Quote, paraphrase, and summarize appropriately - Drafting your report - Part I. Research and writing: from planning to production

A manual for writers of research papers, theses, and dissertations, 7th edition - Kate L. Turabian 2007

Quote, paraphrase, and summarize appropriately
Drafting your report
Part I. Research and writing: from planning to production

We covered this issue when we discussed note-taking (4.2.2). You should build most of your report out of your own words that reflect your own thinking. Much of the support for that thinking will be in quotations, paraphrases, and summaries. Different fields, however, use them in different proportions. In general, researchers in the humanities quote most often; social and natural scientists typically paraphrase and summarize. But you must decide each case for itself, depending on how you use the information in your argument. Here are some principles:

Summarize when details are irrelevant or a source isn't important enough to warrant more space.

Paraphrase when you can state what a source says more clearly or concisely than the source, or when your argument depends on the details of a source but not on its specific words. (Before you paraphrase, however, read 7.9.)

Quote for these purposes:

The words constitute evidence that backs up your reasons.

A passage states a view that you disagree with, and to be fair you want to state it exactly.

The quoted words are from an authority who backs up your view.

They are strikingly original.

They express your key concepts so compellingly that the quotation can frame the rest of your discussion.
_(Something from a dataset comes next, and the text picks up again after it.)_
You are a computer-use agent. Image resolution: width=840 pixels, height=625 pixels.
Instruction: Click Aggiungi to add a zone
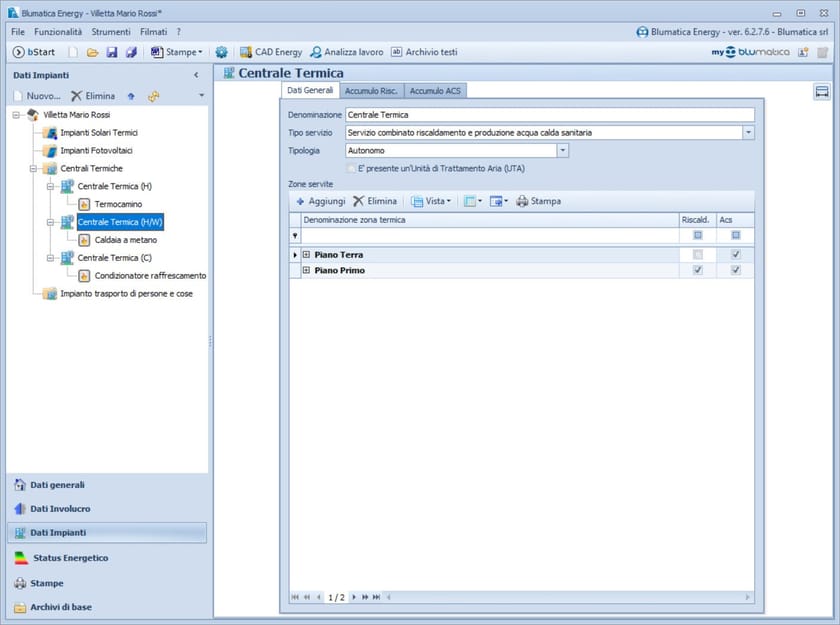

You must balance quotations, paraphrases, and summaries with your own fresh ideas. Do not merely repeat, or worse, download, words and ideas of others that you stitch together with a few sentences of your own. All teachers have ground their teeth over such reports, dismayed by their lack of original thinking. In an advanced project such as a thesis or dissertation, readers reject a patchwork of borrowings out of hand.

Readers value research only to the degree that they trust its sources. So for every summary, paraphrase, or quotation you use, cite its bibliographic data in the appropriate citation style (see part 2).